Find the Value of: cos(24°) + cos(55°) + cos(125°) + cos(204°)

To solve this, we must shrink the large, ugly angles (> 90°) down into small, acute angles using the supplementary angle rules (180 - θ) and (180 + θ).

Rule 1: In the 2nd Quadrant, Cosine is completely negative.

• cos(180° - θ) = -cos(θ)

Rule 2: In the 3rd Quadrant, Cosine is also completely negative.

• cos(180° + θ) = -cos(θ)

Let us break down the two massive angles (125° and 204°) and rewrite them using the number 180:

Step 1: Simplify cos(125°)

• We can rewrite 125 as (180 - 55).
• So, cos(125°) = cos(180° - 55°)
• Using Rule 1, cos(180° - 55°) magically becomes -cos(55°).
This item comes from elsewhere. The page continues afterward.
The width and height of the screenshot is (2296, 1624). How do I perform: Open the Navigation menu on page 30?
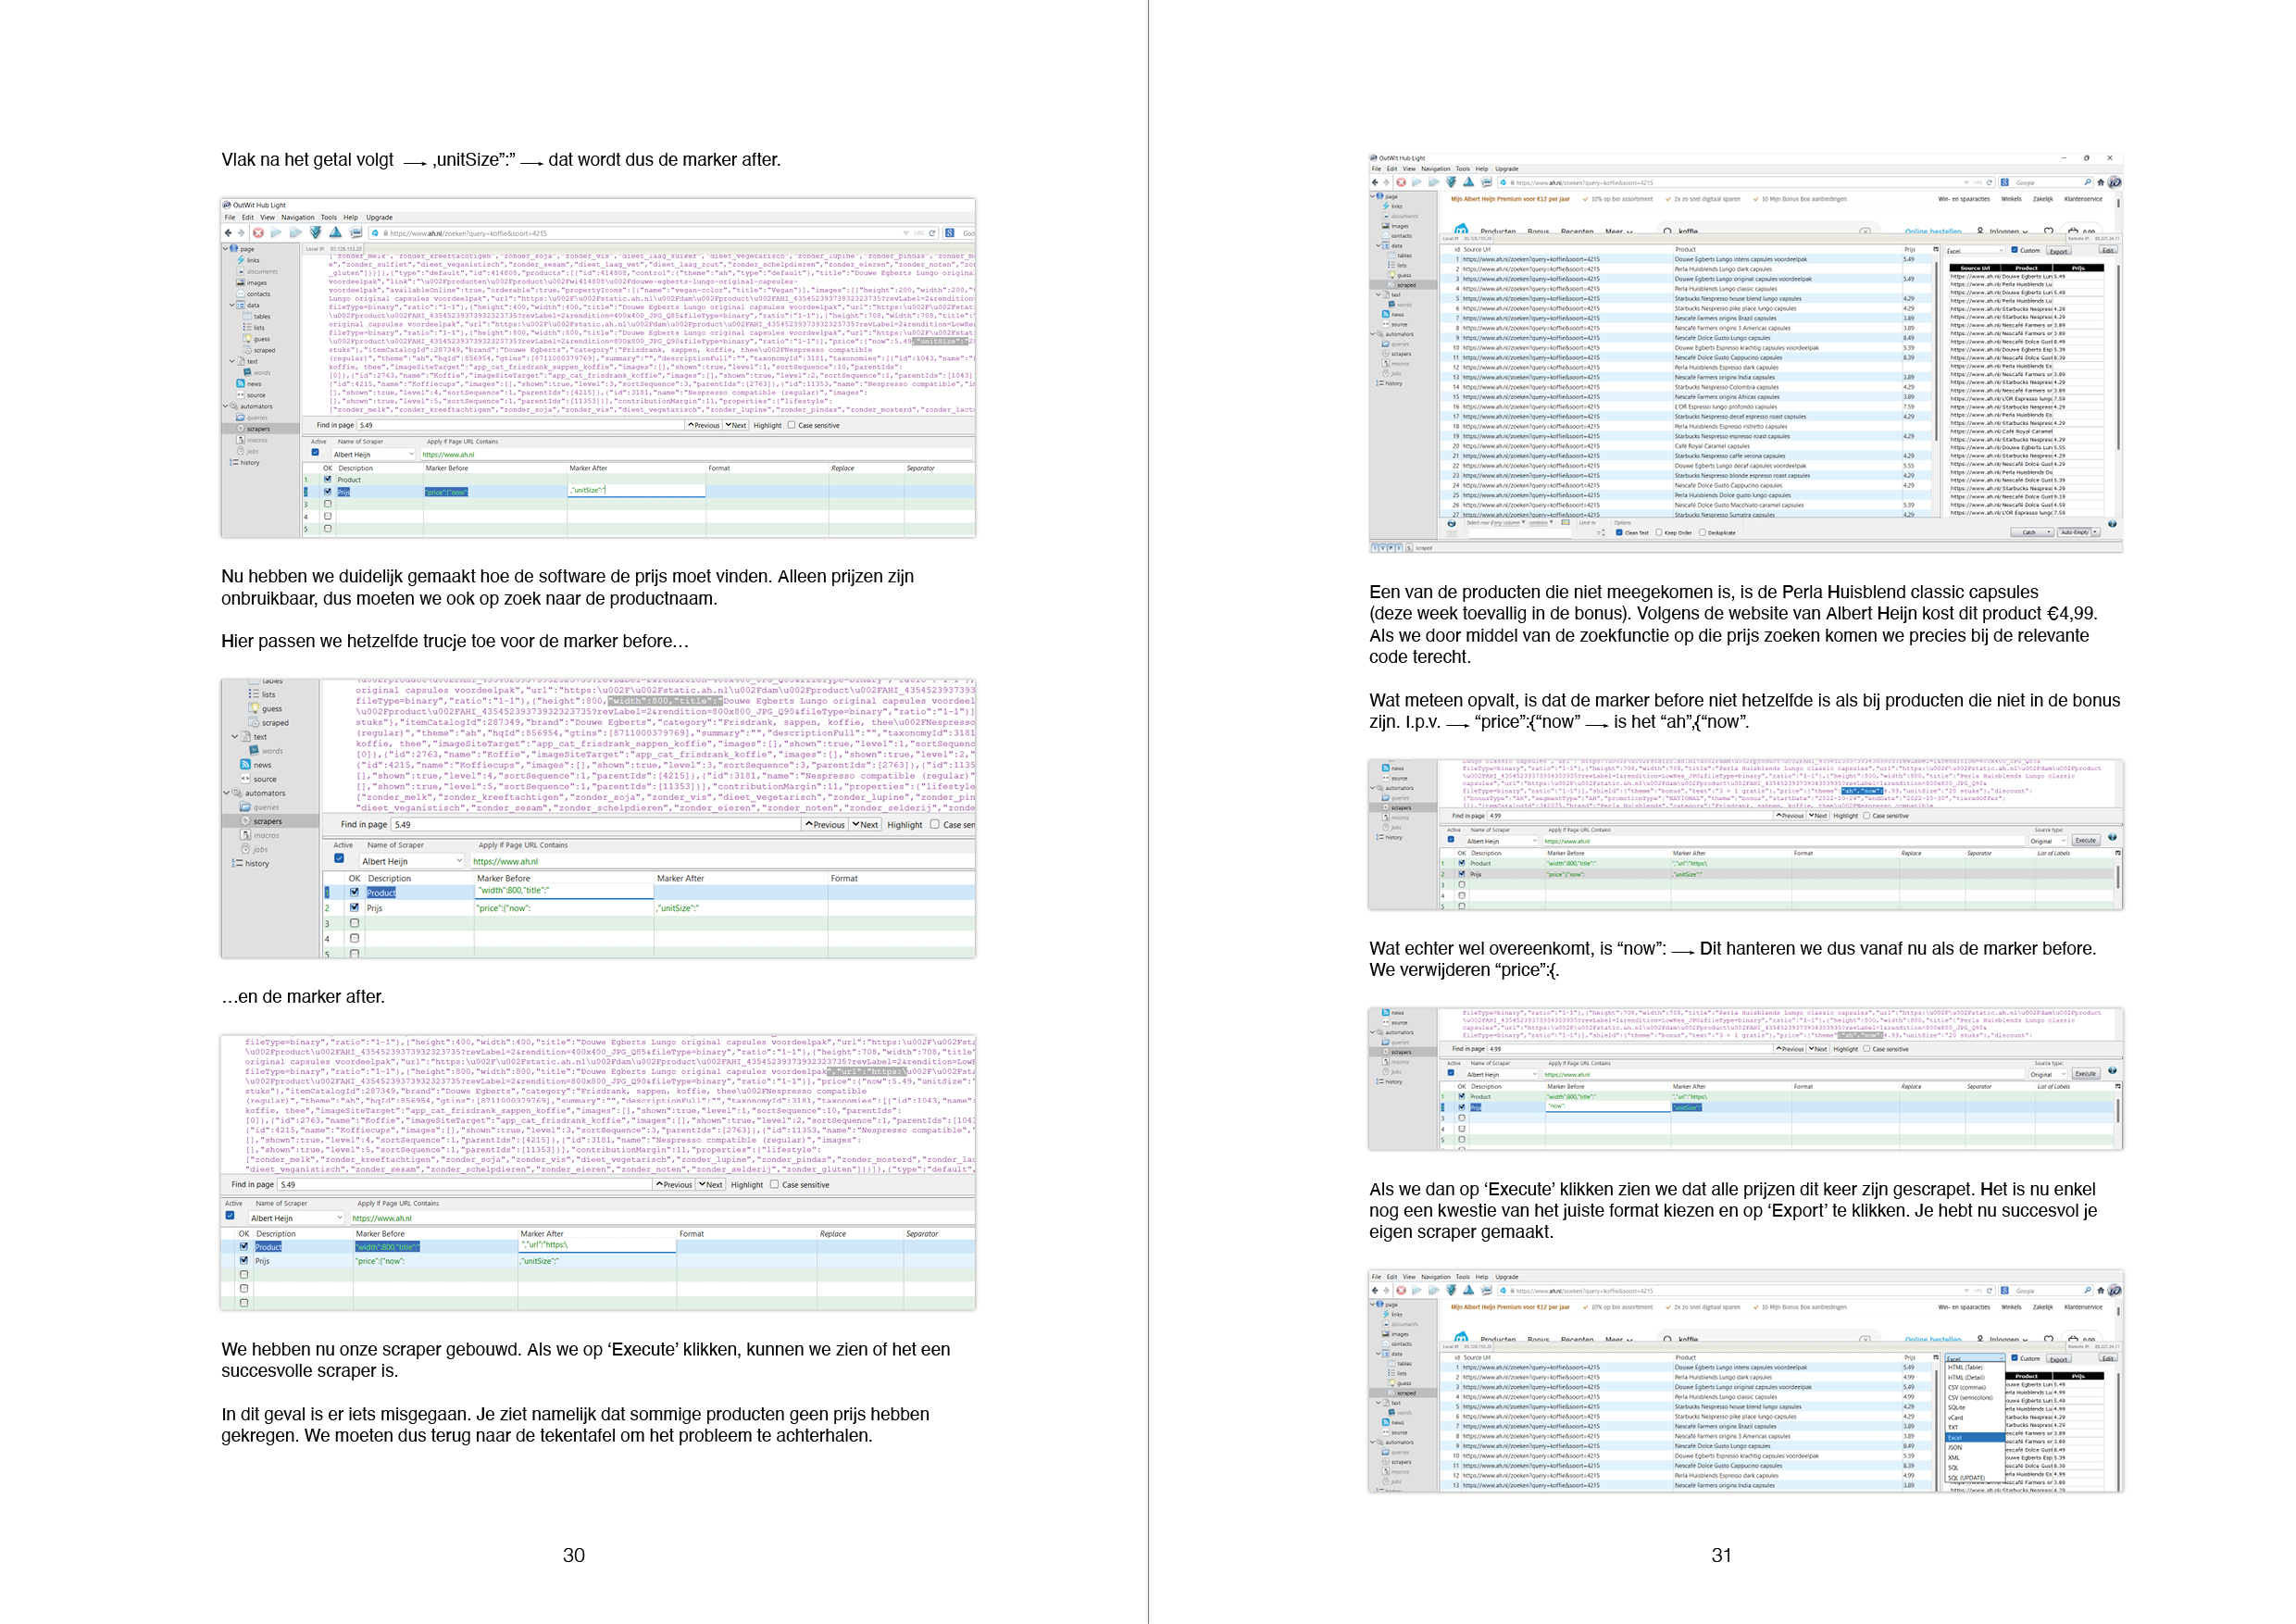pyautogui.click(x=297, y=217)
Step 2: Simplify cos(204°)

• We can rewrite 204 as (180 + 24).
• So, cos(204°) = cos(180° + 24°)
• Using Rule 2, cos(180° + 24°) magically becomes -cos(24°).

Step 3: Put it all together in the main equation Now, replace the large angles in the original problem with our new negative values: = cos(24°) + cos(55°) + [ -cos(55°) ] + [ -cos(24°) ]

Step 4: Cancel them out

• The positive cos(24°) perfectly cancels the negative -cos(24°).
• The positive cos(55°) perfectly cancels the negative -cos(55°).

Result = 0 + 0 = 0. The proof is complete!